- **EXERCISE TEXT**
↓↓↓

Wednesday, January 03, 2007

Rails: Enterprise Ready

"Is Rails Enterprise Ready?"

I've avoided the question since I started working with Rails. In fact, if pressed, I previously would have stated that Rails wasn't enterprise ready. Claiming that it isn't ready is much easier than proving that it is.

But, now things are different. I'm working on a development team with 14 coders. Our application has it's own database and also integrates with 2 other legacy databases. Our application also integrates with external services via SOAP and RESTful web services. The application currently has a unit test suite that consistently runs in less than 1 second. It also has a domain model that is separated from the UI by inserting a Presenter layer.

Did Rails handle this type of environment out of the box? No. However, Ruby + Rails made it easy to extend Rails where it was necessary. Since I was able to easily extend the framework to my needs, I'm now completely comfortable stating that Rails is "Enterprise Ready". In fact, out of the box Rails solves about 80% of the problems I have, which is better than most "Enterprise" software I'm usually working with.

Out of the box, Rails expects you to be working with one database that you have full control over. Sometimes, life isn't that easy. Luckily, back in January of 2006 Dave Thomas wrote a blog entry on how to create and share database connections to additional databases. Using this article as a reference, we were able to fairly easily integrate our application with our database and the 2 legacy databases we needed to both read and write to.

↑↑↑

- **WHAT YOU NEED TO DO**
[a] In the Rails blog post, output the stretch from "Rails: Enterprise Ready" through "that it is.", copied word for word.
[b] Decide whether each statement agrees with the Rails blog post. Answer yes or no, and quote the deciding words: (i) The author works on a development team with 14 coders. (ii) Out of the box, Rails solves about half of the author's problems. (iii) Dave Thomas wrote his blog entry on sharing database connections in January of 2007.
[c] According to the Rails blog post, what separates the application's domain model from the UI?

- **EXTRACTED INFORMATION**

↓↓↓

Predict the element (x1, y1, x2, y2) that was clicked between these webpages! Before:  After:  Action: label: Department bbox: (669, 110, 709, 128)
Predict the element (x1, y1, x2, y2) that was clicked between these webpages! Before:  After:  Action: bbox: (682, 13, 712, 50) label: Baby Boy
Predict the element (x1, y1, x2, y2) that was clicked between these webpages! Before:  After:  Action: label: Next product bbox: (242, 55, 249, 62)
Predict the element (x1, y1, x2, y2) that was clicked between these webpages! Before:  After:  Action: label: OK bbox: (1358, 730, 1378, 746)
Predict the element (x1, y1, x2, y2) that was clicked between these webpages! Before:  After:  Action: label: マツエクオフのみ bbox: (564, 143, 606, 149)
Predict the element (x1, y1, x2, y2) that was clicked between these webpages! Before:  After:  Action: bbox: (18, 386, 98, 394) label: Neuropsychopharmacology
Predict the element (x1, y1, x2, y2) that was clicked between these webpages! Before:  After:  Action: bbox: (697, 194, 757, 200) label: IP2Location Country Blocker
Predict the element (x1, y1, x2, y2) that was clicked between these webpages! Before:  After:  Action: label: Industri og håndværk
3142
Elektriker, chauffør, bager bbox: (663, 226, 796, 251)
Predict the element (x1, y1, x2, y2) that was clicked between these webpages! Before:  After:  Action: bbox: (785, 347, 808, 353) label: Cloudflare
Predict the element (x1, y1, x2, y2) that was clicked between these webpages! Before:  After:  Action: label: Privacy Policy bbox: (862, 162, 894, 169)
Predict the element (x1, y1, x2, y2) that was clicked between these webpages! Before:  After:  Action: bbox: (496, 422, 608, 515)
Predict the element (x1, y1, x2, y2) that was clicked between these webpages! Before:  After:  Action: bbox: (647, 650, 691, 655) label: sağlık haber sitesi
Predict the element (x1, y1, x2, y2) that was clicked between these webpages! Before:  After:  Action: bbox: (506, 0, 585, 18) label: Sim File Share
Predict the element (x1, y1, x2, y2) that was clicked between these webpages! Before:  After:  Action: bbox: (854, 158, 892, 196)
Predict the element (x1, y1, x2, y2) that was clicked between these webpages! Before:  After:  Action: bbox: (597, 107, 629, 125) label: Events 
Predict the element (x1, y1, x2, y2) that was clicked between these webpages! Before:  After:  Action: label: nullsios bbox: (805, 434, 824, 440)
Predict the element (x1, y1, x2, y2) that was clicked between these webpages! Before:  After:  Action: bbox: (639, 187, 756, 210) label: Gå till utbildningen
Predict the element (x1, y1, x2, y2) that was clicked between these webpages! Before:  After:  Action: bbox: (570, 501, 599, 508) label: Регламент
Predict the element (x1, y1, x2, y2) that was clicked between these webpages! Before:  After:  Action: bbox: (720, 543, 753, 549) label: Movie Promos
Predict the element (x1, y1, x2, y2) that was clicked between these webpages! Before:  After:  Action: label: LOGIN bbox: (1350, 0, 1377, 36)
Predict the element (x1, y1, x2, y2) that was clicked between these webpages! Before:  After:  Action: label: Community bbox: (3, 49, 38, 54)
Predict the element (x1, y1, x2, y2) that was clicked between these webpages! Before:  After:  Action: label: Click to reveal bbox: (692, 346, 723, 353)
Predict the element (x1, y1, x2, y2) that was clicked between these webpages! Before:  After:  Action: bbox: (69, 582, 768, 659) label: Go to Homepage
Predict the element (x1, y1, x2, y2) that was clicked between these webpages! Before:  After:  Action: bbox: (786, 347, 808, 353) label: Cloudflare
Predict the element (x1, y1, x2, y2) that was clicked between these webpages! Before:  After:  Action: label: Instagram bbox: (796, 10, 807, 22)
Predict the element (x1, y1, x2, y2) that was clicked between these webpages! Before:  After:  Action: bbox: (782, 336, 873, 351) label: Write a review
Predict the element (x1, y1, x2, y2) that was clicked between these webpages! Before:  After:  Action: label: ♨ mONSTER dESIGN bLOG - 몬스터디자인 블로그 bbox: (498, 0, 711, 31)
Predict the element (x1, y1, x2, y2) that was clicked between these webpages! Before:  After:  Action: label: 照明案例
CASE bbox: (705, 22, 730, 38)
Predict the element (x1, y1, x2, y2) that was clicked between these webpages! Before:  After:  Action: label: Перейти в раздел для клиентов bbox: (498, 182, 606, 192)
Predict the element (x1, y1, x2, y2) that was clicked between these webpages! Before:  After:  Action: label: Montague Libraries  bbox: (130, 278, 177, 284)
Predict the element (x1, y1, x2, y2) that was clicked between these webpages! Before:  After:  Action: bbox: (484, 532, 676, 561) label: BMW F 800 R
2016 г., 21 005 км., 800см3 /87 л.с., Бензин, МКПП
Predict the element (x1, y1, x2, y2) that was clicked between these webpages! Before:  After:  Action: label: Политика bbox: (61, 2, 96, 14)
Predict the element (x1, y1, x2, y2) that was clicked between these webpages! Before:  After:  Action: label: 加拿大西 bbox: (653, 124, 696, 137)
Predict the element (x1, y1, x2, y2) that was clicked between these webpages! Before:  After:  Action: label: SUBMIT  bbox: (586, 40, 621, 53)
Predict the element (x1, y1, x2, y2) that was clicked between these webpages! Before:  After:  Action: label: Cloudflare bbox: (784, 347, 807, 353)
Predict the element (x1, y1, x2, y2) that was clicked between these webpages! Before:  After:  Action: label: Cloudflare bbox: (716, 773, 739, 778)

↑↑↑

- **ANSWERS TO EACH TASK**
[a]
Rails: Enterprise Ready

"Is Rails Enterprise Ready?"

I've avoided the question since I started working with Rails. In fact, if pressed, I previously would have stated that Rails wasn't enterprise ready. Claiming that it isn't ready is much easier than proving that it is.

[b]
(i) Yes: "I'm working on a development team with 14 coders."
(ii) No: "out of the box Rails solves about 80% of the problems I have"
(iii) No: "back in January of 2006 Dave Thomas wrote a blog entry on how to create and share database connections to additional databases"

[c] A Presenter layer inserted between them.